Les historiens, les sociologues et les ethnologues ignorèrent longtemps Bachofen, à quelques exceptions près comme, par exemple, Lewis Morgan, le père de l’ethnologie américaine, qui avait déjà très bien décrit le système matriarcal régnant dans certaines tribus indiennes d’Amérique, et qui, après avoir pris connaissance des théories de Bachofen, le cita abondamment dans son livre, La Société ancienne110 Morgan était membre de sociétés scientifiques, et, sur son initiative, le gouvernement des États-Unis envoya à Bachofen de nombreux ouvrages sur les Indiens d’Amérique. L’œuvre de Bachofen inspira ultérieurement la notion de Kulturkreis, chère aux ethnologues allemands (Wilhelm Schmidt, Koppers et Grâbner), ainsi que les efforts de certains préhistoriens pour reconstituer les premières étapes de la culture, dont le matriarcat.
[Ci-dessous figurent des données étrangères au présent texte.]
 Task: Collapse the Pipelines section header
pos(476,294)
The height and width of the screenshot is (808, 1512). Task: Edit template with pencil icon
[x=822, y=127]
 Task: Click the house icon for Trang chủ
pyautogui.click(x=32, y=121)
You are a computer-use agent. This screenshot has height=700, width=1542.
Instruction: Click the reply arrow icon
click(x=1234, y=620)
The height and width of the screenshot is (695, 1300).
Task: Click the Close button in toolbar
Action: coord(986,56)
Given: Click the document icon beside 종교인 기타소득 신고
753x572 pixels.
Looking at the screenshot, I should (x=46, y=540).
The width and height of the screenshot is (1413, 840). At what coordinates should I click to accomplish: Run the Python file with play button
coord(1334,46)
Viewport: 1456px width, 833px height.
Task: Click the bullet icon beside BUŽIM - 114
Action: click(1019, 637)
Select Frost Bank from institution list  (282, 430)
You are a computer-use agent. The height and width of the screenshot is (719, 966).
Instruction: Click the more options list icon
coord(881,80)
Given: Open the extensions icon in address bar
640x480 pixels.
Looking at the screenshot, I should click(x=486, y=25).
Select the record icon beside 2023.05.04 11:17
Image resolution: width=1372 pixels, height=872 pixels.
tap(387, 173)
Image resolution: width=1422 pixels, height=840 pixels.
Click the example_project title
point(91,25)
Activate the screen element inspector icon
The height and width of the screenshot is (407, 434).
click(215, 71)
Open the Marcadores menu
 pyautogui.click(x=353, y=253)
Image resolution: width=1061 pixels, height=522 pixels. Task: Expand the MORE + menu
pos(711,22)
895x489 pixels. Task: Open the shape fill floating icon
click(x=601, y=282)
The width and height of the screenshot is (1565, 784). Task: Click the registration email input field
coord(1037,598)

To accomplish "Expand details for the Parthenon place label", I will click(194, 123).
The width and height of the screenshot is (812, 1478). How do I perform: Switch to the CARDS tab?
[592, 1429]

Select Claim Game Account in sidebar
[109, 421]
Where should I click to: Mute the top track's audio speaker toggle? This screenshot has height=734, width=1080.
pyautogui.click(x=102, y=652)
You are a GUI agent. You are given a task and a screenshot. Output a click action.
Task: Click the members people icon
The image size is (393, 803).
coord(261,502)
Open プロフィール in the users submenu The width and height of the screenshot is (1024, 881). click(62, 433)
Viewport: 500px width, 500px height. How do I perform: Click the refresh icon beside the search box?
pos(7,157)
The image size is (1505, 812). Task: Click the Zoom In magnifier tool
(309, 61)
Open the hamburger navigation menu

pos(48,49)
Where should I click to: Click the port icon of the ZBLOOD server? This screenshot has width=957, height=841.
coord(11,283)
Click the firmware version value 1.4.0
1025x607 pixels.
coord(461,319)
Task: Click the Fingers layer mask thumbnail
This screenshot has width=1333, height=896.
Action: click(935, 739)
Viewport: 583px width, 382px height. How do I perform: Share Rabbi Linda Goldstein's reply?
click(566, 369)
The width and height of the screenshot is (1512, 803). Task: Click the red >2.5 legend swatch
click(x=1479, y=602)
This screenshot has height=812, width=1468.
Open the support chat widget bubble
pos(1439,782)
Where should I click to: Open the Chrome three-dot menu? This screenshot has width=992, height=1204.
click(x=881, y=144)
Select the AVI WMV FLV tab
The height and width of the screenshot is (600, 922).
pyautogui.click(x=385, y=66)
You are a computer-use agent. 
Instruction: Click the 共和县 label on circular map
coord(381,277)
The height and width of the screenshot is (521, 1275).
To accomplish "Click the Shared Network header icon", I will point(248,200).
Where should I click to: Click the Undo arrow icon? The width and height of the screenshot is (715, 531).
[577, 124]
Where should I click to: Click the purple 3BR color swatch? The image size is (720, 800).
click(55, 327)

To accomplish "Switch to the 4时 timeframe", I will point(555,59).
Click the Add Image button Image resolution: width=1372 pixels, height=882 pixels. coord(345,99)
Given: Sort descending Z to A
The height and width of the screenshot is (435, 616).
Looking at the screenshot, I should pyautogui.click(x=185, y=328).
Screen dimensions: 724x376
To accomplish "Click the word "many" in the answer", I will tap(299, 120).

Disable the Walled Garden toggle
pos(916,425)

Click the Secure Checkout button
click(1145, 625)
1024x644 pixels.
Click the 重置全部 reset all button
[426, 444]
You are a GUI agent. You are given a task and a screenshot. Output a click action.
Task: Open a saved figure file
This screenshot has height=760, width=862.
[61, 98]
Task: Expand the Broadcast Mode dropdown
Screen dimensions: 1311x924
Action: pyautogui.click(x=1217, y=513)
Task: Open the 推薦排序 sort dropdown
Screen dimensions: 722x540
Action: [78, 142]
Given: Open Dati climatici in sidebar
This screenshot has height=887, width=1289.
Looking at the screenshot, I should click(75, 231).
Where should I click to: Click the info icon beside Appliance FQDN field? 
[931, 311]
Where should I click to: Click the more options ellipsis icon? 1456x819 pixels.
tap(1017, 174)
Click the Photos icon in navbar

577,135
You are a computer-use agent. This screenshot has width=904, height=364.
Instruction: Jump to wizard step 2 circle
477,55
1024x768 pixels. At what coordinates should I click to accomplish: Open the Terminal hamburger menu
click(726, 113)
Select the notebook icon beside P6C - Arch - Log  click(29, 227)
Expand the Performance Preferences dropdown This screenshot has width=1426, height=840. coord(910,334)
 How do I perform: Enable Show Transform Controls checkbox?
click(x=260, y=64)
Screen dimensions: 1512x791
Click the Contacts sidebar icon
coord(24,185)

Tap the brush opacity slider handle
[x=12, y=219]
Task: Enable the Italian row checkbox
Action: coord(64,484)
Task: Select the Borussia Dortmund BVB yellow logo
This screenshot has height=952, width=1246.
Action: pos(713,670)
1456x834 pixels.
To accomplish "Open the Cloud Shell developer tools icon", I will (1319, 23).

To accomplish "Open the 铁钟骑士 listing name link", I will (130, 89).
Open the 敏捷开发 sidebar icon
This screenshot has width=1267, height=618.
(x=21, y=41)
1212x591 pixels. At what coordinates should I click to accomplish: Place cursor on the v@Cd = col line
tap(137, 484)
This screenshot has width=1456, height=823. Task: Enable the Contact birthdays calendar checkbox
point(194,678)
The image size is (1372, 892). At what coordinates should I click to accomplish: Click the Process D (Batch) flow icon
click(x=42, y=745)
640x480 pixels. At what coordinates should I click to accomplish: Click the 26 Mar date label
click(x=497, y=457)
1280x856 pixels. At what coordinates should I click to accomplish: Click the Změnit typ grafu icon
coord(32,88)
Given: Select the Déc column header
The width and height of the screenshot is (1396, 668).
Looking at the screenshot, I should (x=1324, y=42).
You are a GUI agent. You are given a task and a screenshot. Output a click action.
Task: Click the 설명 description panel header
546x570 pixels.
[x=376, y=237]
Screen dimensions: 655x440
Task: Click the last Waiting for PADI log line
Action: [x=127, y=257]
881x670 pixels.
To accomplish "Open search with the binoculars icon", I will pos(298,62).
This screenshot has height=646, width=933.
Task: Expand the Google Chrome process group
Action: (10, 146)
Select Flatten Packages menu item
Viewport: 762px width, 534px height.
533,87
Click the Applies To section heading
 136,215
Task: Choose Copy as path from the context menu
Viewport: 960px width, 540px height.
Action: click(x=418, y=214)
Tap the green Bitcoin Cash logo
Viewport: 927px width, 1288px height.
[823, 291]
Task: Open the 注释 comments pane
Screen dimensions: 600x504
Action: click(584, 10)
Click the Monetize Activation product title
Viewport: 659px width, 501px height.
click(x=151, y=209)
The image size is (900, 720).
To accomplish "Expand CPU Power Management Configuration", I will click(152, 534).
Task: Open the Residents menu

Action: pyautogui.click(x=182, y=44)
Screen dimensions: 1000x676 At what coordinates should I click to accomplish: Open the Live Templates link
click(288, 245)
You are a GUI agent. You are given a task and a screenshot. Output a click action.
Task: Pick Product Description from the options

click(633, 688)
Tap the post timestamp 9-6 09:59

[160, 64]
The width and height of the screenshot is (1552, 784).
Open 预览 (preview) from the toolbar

Dans Les Origines de la famille, Friedrich Engels proposa une interprétation socialiste de l’œuvre de Bachofen630. Mathilde et Mathias Vaerting s’efforcèrent de dégager les différences essentielles entre une société dominée par les femmes : ils en arrivèrent à la conclusion que ce que nous appelons les caractéristiques mâles et femelles se rapportent seulement au sexe dominateur et au sexe dominé. Selon eux, dans une société dominée par les femmes, celles-ci auraient donc ce que nous appelons le « caractère mâle » et vice versa631. Un autre théoricien socialiste, August Bebel, affirma que les femmes avaient été les premiers êtres humains à subir l’esclavage632. Entre-temps, Élisée Reclus et Bakounine réinterprétèrent également Bachofen dans la ligne de leur idéologie anarchiste, et Bachofen finit même par jouir d’une certaine popularité parmi les suffragettes.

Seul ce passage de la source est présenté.